**Work to be completed:** Quote exactly and only this range of lines in the data below: the line that holds "[郑州市银屑病研究所专家预约方式] (340, 1592)" to the line that holds "如何申请 (22, 2028)", both included.

[Items listed in a dataset]
..............................

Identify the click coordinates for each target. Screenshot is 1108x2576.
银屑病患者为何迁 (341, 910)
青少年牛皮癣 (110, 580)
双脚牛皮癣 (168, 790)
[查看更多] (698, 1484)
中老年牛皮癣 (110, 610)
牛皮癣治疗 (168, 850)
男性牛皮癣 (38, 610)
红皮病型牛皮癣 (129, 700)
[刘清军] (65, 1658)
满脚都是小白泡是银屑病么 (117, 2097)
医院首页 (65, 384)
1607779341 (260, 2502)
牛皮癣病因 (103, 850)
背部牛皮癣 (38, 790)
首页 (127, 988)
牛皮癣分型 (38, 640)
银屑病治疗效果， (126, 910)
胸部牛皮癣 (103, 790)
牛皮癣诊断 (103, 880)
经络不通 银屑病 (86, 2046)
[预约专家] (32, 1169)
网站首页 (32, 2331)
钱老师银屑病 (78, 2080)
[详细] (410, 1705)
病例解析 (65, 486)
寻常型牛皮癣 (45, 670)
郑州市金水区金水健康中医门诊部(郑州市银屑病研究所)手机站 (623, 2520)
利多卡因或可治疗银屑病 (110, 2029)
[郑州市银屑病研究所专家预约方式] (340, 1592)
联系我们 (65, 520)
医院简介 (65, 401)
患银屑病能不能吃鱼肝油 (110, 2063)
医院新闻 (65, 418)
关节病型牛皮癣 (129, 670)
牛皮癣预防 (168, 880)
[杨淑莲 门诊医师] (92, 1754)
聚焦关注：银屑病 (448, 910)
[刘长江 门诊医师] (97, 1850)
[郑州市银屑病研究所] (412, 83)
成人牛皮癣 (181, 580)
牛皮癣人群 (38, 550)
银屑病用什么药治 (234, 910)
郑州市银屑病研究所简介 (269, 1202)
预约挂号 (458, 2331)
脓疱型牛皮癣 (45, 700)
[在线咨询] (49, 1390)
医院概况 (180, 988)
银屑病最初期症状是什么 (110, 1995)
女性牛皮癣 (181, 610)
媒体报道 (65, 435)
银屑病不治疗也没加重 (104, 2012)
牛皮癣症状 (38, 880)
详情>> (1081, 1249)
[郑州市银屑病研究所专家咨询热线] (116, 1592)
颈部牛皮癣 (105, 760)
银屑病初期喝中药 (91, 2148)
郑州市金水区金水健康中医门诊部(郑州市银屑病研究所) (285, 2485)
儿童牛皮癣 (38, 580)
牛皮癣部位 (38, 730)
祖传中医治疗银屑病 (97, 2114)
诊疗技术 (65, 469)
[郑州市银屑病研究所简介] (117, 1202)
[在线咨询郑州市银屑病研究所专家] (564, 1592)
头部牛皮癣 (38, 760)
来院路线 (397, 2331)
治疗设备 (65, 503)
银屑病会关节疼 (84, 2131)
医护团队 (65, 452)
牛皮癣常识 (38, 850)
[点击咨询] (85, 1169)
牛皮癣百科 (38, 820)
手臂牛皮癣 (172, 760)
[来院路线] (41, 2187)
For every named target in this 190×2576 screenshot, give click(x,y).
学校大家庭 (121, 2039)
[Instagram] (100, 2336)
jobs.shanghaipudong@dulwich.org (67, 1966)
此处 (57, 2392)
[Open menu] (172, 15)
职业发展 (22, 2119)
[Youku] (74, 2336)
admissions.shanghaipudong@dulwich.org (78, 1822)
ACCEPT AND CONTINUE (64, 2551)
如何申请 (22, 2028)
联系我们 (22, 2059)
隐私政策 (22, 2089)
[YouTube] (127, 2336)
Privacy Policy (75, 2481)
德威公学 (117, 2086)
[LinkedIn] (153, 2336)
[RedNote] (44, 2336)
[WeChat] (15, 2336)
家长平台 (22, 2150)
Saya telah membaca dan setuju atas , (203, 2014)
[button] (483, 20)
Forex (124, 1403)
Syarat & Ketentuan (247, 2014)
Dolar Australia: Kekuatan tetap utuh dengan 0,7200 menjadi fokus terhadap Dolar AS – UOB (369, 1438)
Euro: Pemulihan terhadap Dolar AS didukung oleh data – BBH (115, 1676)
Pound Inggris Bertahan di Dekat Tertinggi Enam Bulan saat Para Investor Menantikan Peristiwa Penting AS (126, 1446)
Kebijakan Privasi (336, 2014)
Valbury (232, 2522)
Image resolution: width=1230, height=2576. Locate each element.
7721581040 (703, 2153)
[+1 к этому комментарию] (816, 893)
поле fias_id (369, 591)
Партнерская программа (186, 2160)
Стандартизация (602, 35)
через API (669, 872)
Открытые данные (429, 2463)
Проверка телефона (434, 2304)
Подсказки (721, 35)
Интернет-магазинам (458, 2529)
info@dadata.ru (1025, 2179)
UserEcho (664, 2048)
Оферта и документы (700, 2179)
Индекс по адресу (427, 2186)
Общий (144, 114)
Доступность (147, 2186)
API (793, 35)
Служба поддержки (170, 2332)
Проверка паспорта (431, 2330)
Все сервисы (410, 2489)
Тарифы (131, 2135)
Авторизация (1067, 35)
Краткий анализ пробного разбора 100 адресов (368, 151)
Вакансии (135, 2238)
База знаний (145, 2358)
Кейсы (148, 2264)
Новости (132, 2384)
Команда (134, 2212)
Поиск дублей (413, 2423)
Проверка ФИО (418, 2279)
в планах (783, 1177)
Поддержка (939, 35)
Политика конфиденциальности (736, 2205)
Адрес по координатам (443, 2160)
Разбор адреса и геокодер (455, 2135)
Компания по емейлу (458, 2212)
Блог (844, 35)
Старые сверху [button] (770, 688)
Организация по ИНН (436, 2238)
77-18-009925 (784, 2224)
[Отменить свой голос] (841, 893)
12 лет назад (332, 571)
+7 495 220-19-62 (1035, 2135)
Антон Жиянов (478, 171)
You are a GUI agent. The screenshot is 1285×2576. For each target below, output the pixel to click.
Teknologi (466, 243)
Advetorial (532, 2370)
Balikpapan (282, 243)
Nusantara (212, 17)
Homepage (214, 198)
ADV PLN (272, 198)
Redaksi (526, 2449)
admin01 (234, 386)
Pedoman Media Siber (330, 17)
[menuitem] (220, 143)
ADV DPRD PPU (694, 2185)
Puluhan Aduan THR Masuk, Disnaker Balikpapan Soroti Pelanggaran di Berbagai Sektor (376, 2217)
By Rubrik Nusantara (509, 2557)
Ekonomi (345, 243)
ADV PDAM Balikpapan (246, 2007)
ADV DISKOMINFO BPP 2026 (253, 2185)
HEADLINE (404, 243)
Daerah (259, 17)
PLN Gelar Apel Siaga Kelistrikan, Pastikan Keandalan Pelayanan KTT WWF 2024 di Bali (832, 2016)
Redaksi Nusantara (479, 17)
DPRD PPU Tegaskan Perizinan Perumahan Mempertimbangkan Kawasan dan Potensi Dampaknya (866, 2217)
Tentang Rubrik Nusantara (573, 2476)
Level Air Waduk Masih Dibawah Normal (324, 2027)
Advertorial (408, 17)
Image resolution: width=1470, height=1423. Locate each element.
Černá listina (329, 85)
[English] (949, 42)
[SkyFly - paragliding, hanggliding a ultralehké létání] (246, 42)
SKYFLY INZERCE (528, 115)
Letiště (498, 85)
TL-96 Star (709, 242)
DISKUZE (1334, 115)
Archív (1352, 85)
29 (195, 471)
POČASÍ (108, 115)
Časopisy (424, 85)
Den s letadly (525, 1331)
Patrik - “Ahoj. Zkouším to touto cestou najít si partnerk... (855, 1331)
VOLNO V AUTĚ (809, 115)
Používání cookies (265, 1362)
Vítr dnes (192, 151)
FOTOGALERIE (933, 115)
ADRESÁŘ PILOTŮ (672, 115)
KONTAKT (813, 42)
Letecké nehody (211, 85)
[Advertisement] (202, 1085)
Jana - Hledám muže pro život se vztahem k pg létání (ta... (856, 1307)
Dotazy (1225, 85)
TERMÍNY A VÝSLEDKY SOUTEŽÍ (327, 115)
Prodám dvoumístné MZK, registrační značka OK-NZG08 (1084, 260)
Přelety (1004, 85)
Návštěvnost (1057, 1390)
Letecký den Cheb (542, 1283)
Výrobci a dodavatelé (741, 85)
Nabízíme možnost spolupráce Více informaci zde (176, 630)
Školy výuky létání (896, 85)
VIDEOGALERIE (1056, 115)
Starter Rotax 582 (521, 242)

..............................

**Output of the exercise:**
[郑州市银屑病研究所专家预约方式] (340, 1592)
联系我们 (65, 520)
医院简介 (65, 401)
患银屑病能不能吃鱼肝油 (110, 2063)
医院新闻 (65, 418)
关节病型牛皮癣 (129, 670)
牛皮癣预防 (168, 880)
[杨淑莲 门诊医师] (92, 1754)
聚焦关注：银屑病 (448, 910)
[刘长江 门诊医师] (97, 1850)
[郑州市银屑病研究所] (412, 83)
成人牛皮癣 (181, 580)
牛皮癣人群 (38, 550)
银屑病用什么药治 (234, 910)
郑州市银屑病研究所简介 (269, 1202)
预约挂号 (458, 2331)
脓疱型牛皮癣 (45, 700)
[在线咨询] (49, 1390)
医院概况 (180, 988)
银屑病最初期症状是什么 (110, 1995)
女性牛皮癣 (181, 610)
媒体报道 (65, 435)
银屑病不治疗也没加重 (104, 2012)
牛皮癣症状 (38, 880)
详情>> (1081, 1249)
[郑州市银屑病研究所专家咨询热线] (116, 1592)
颈部牛皮癣 (105, 760)
银屑病初期喝中药 (91, 2148)
郑州市金水区金水健康中医门诊部(郑州市银屑病研究所) (285, 2485)
儿童牛皮癣 (38, 580)
牛皮癣部位 (38, 730)
祖传中医治疗银屑病 (97, 2114)
诊疗技术 (65, 469)
[郑州市银屑病研究所简介] (117, 1202)
[在线咨询郑州市银屑病研究所专家] (564, 1592)
头部牛皮癣 (38, 760)
来院路线 (397, 2331)
治疗设备 (65, 503)
银屑病会关节疼 (84, 2131)
医护团队 (65, 452)
牛皮癣常识 (38, 850)
[点击咨询] (85, 1169)
牛皮癣百科 (38, 820)
手臂牛皮癣 (172, 760)
[来院路线] (41, 2187)
For every named target in this 190×2576 screenshot, give click(x,y).
学校大家庭 (121, 2039)
[Instagram] (100, 2336)
jobs.shanghaipudong@dulwich.org (67, 1966)
此处 (57, 2392)
[Open menu] (172, 15)
职业发展 (22, 2119)
[Youku] (74, 2336)
admissions.shanghaipudong@dulwich.org (78, 1822)
ACCEPT AND CONTINUE (64, 2551)
如何申请 (22, 2028)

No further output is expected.